--- RECORDED DATA ---

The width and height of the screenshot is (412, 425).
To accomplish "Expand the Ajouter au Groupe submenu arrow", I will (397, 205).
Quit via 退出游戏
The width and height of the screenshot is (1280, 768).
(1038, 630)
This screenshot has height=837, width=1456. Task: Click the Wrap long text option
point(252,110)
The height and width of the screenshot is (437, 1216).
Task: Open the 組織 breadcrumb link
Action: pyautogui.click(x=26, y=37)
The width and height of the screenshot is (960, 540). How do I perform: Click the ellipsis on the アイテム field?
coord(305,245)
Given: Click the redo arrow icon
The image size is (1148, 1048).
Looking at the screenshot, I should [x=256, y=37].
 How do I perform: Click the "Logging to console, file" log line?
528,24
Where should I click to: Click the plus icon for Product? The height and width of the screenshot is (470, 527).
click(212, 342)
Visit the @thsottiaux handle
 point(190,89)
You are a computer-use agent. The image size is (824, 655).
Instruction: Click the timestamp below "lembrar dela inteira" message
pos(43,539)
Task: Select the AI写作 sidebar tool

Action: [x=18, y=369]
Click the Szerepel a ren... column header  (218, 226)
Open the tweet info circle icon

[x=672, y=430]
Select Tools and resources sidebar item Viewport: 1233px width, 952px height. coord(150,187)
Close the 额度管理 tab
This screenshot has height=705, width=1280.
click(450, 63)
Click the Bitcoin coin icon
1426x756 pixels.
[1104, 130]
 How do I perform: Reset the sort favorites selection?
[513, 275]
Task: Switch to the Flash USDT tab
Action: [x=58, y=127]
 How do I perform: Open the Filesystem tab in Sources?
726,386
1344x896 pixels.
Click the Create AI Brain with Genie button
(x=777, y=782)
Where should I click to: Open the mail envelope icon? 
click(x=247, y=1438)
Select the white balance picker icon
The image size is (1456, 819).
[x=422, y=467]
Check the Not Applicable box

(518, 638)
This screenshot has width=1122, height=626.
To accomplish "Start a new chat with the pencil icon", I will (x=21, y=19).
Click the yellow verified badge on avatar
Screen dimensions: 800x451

---

Reproduce without alteration the part of the lines above that opens with the line containing "You are a computer-use" and closes with the line containing "[1104, 130]", including both of those lines.

#### RESPONSE BELOW:
You are a computer-use agent. The image size is (824, 655).
Instruction: Click the timestamp below "lembrar dela inteira" message
pos(43,539)
Task: Select the AI写作 sidebar tool

Action: [x=18, y=369]
Click the Szerepel a ren... column header  (218, 226)
Open the tweet info circle icon

[x=672, y=430]
Select Tools and resources sidebar item Viewport: 1233px width, 952px height. coord(150,187)
Close the 额度管理 tab
This screenshot has height=705, width=1280.
click(450, 63)
Click the Bitcoin coin icon
1426x756 pixels.
[1104, 130]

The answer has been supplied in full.